──────── Information given
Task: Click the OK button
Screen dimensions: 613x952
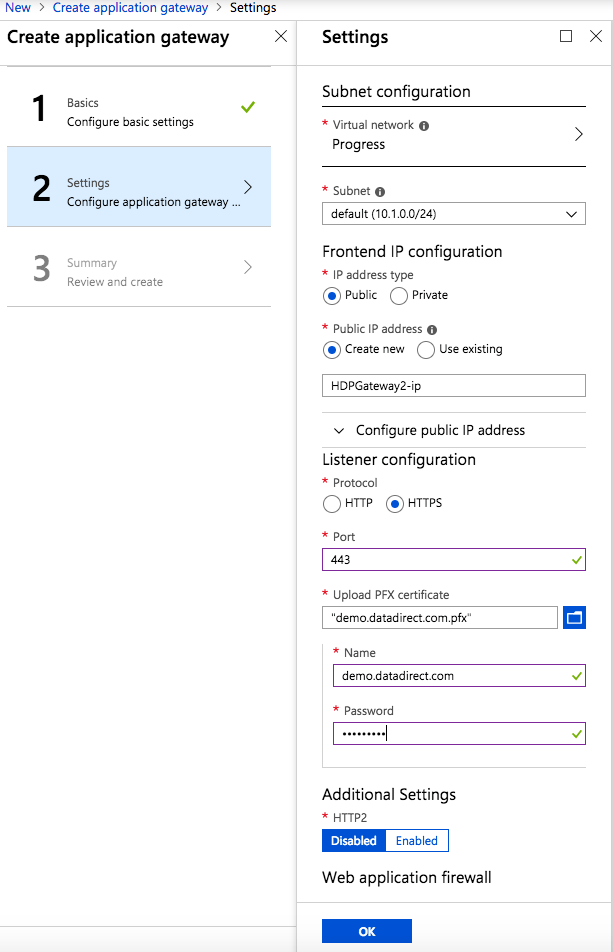Action: click(366, 931)
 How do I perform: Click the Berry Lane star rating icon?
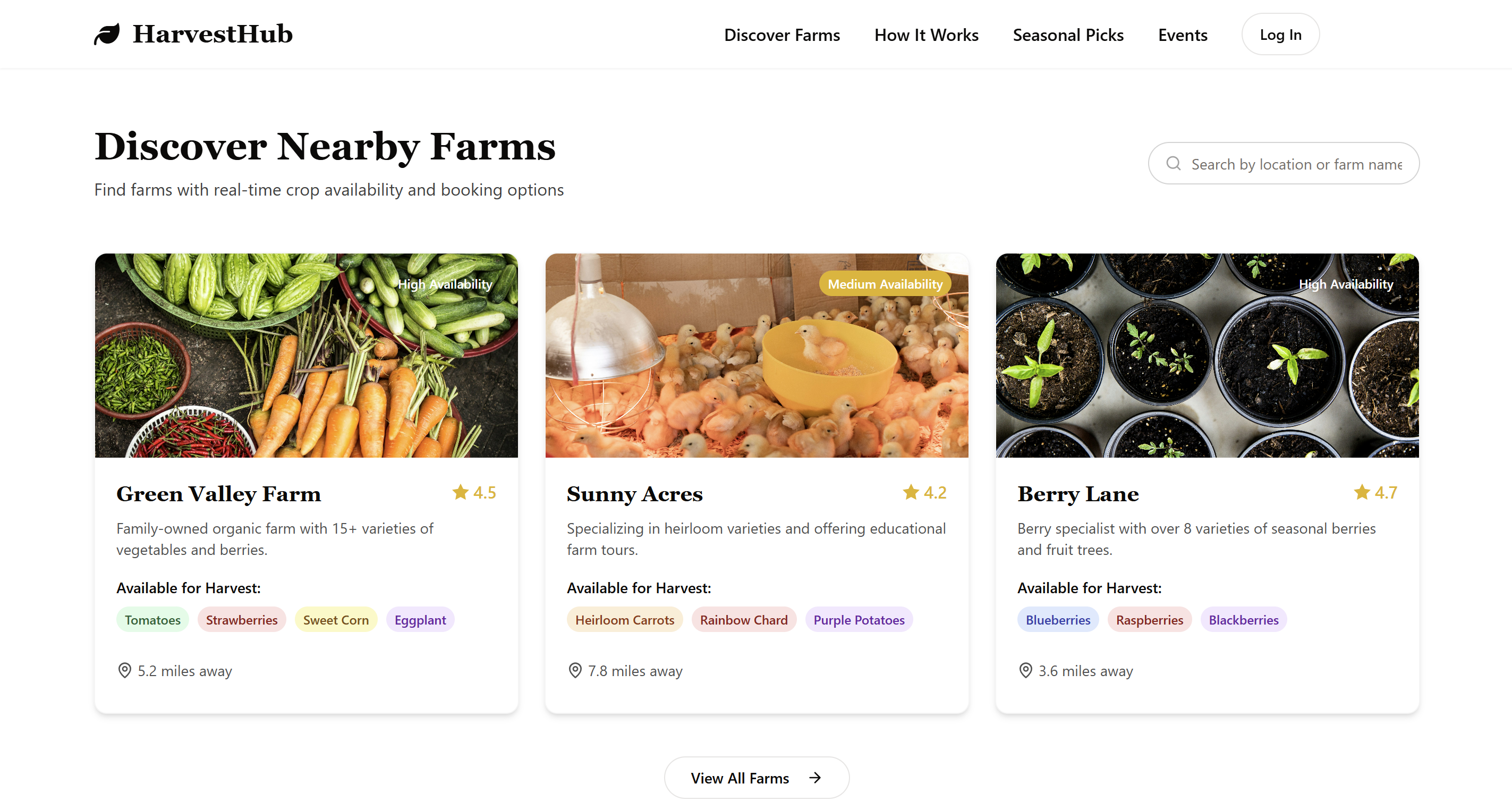1361,492

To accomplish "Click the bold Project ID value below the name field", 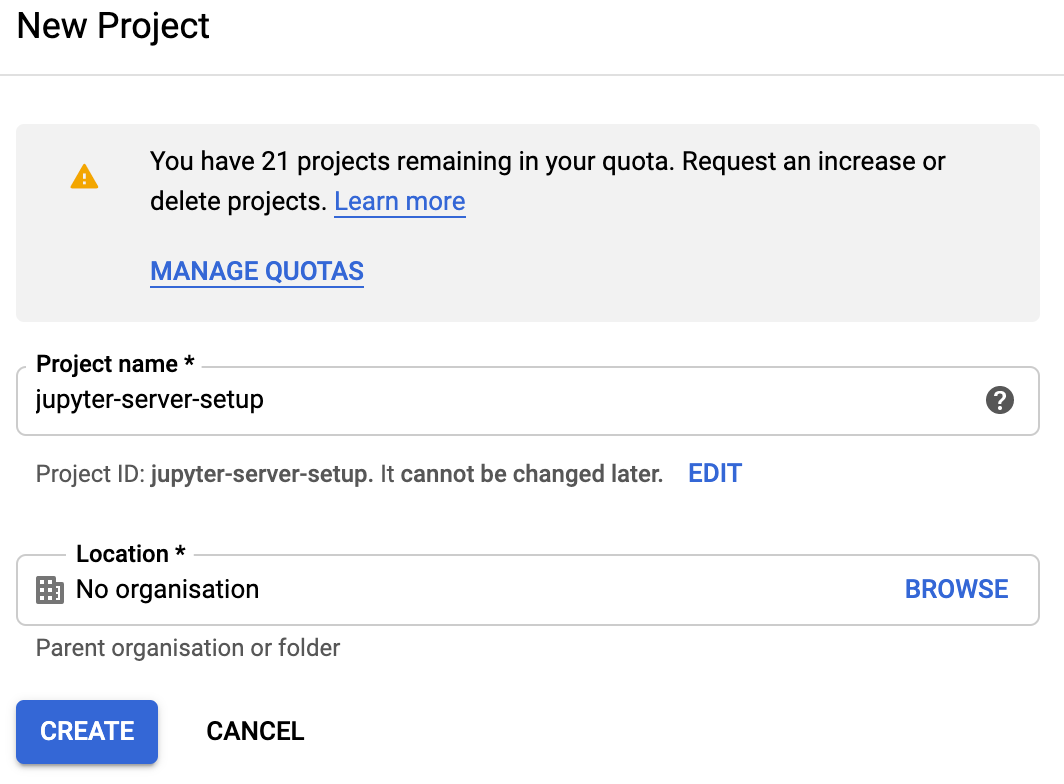I will (260, 474).
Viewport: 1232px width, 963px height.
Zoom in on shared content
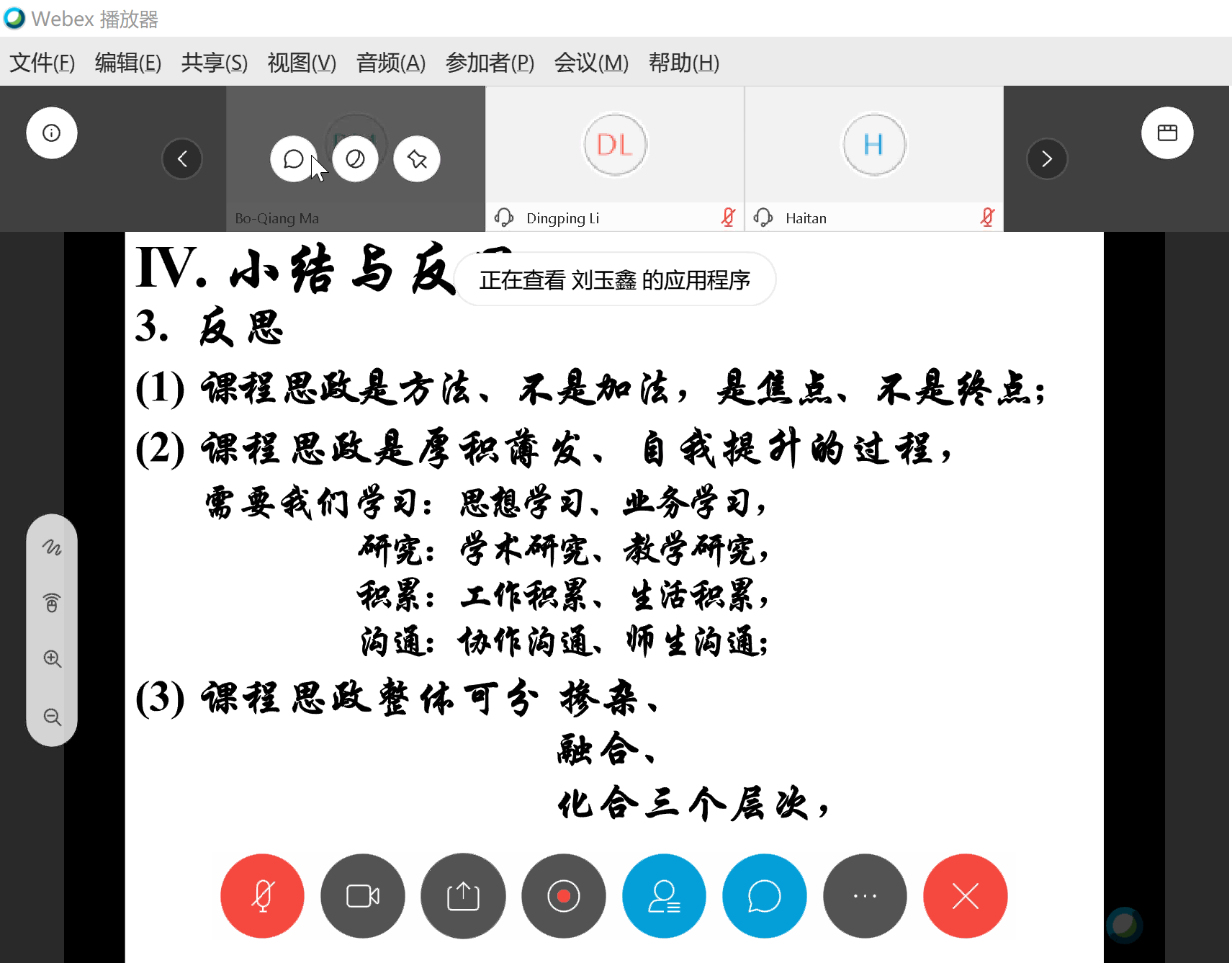(52, 658)
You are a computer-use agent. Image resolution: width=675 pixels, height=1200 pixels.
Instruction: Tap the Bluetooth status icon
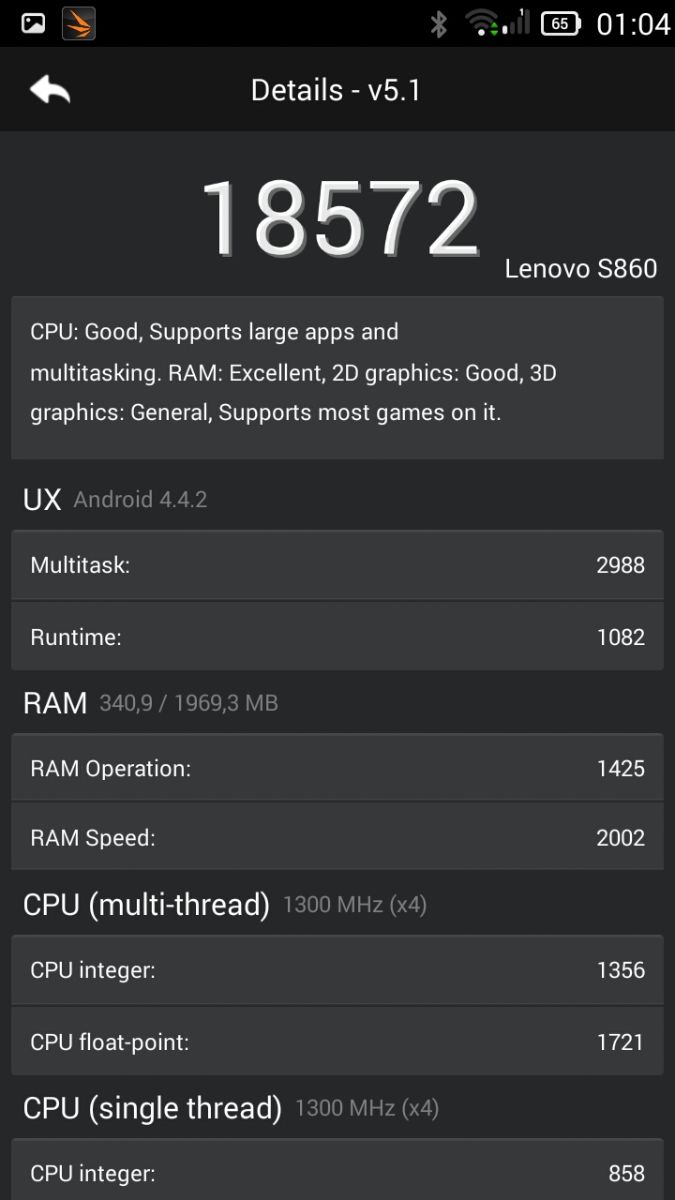[438, 23]
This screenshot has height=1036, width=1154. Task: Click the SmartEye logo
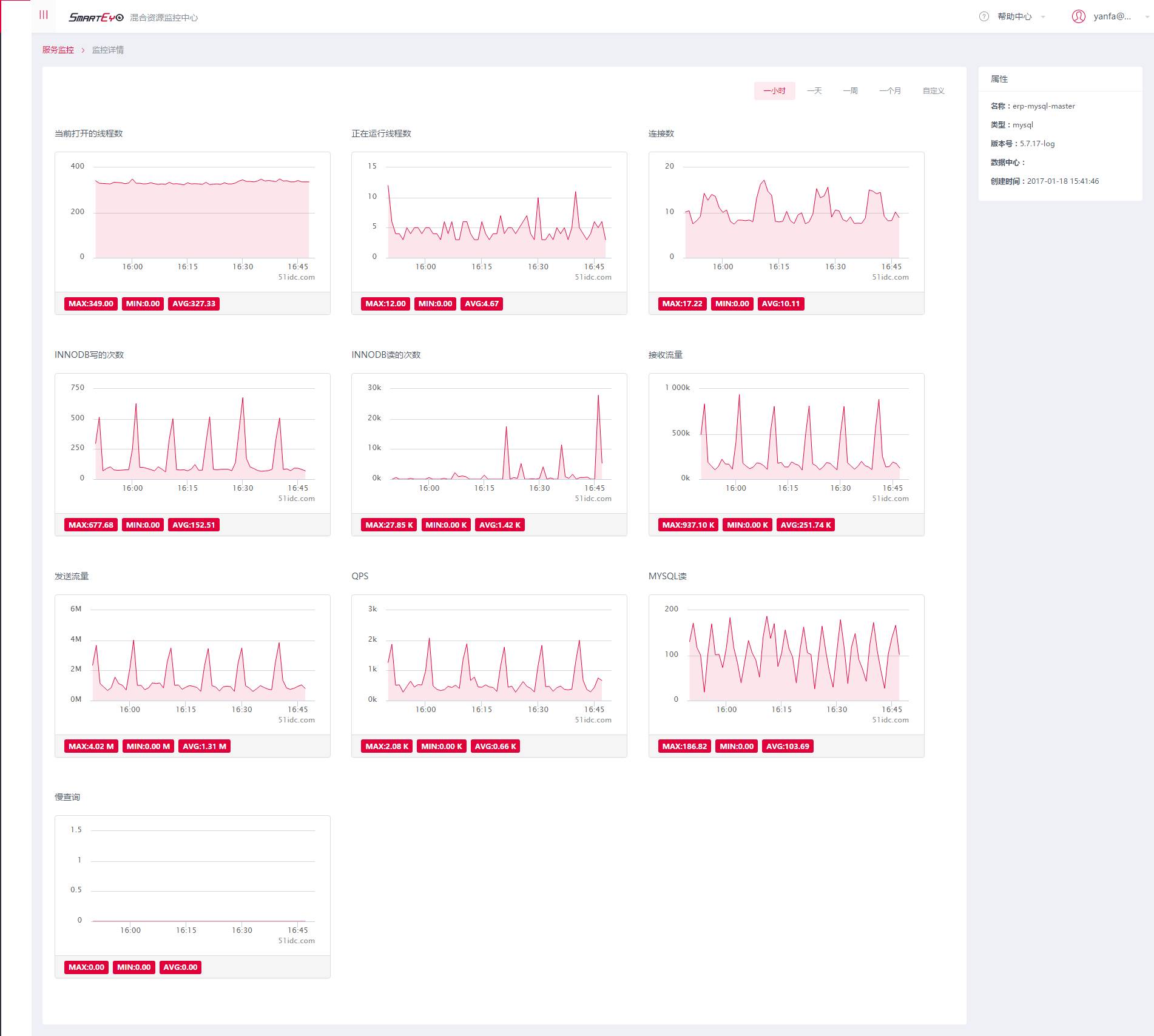96,18
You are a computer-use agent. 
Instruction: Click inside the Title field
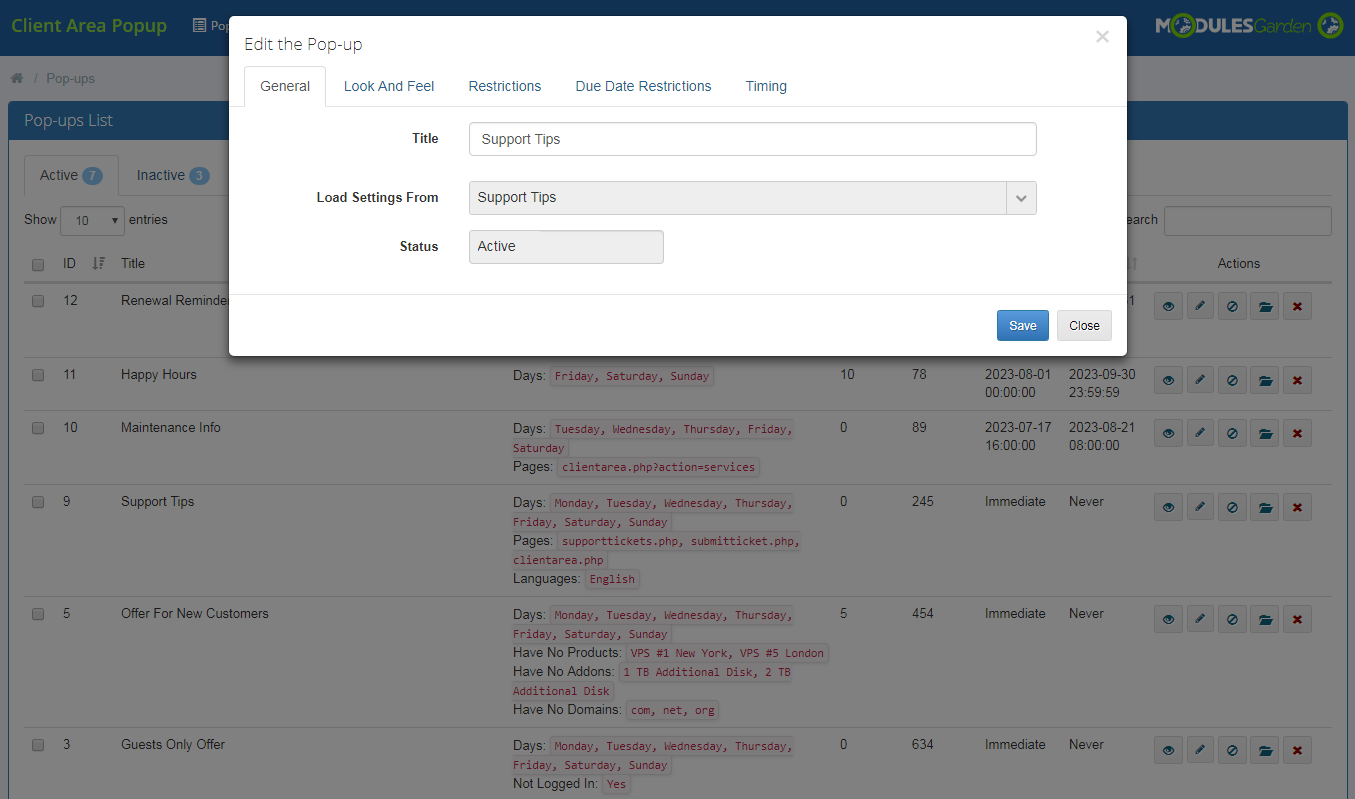752,138
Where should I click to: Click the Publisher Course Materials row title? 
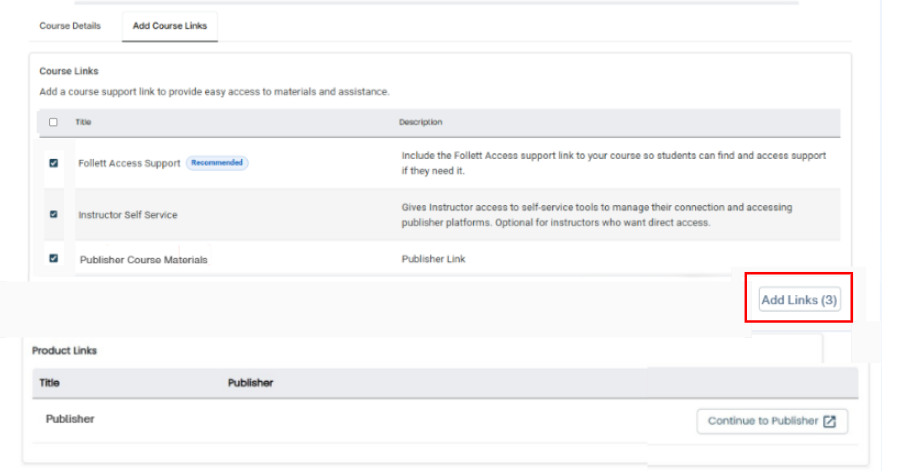click(143, 260)
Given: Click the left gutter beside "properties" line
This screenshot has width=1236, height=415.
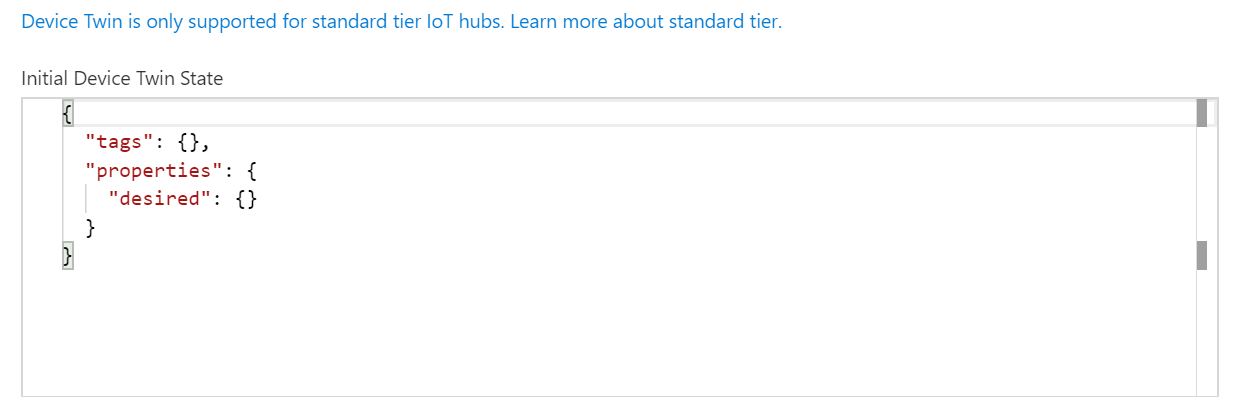Looking at the screenshot, I should click(x=42, y=170).
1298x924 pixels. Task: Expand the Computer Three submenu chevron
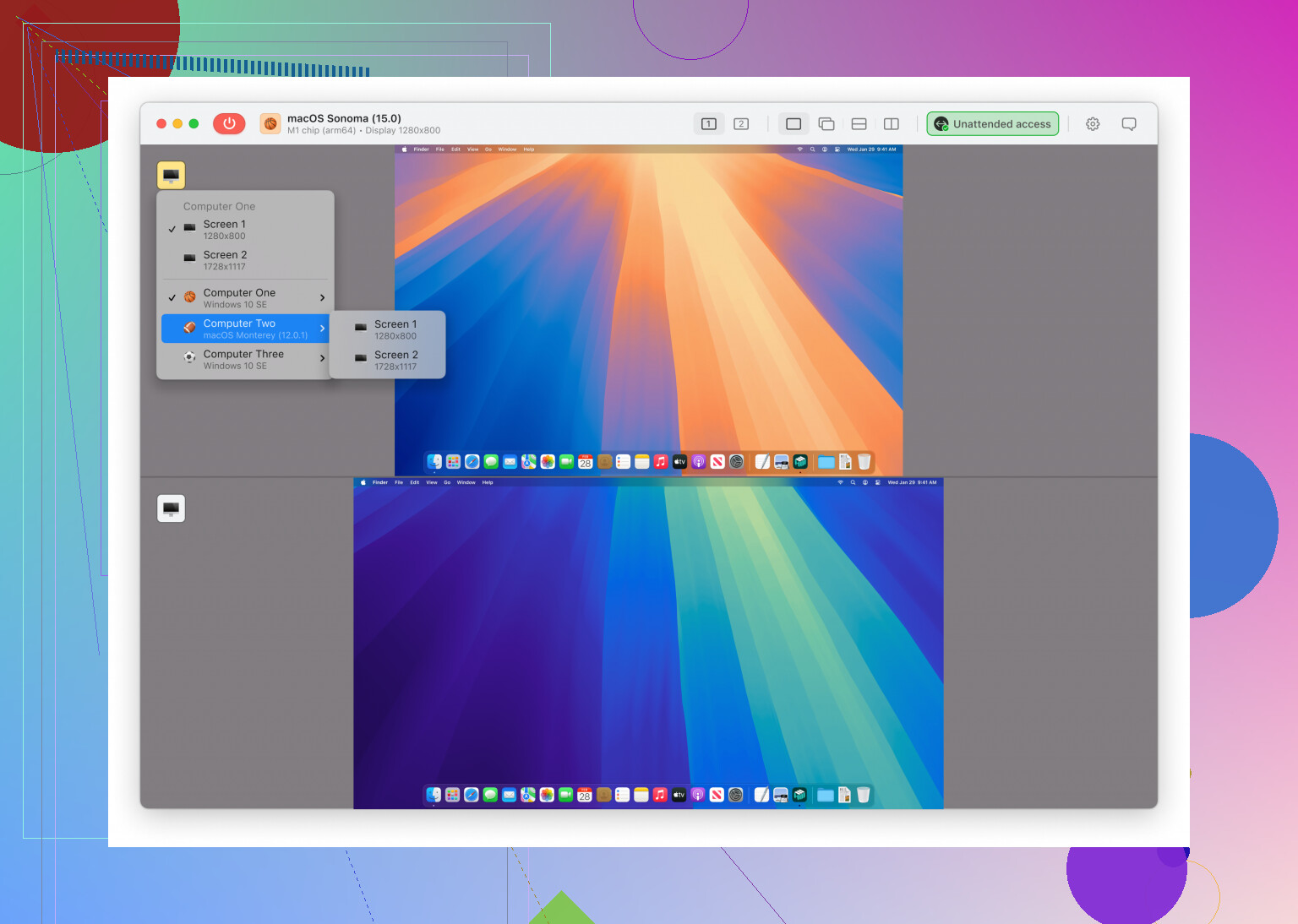[x=322, y=359]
────────────────
Return exactly the lines that begin with the one containing "Given: Click the" and end with the final line of the data above; include no pictures.

Given: Click the left gutter beside "properties" line
This screenshot has width=1236, height=415.
Looking at the screenshot, I should click(x=42, y=170).
1298x924 pixels. Task: Expand the Computer Three submenu chevron
[x=322, y=359]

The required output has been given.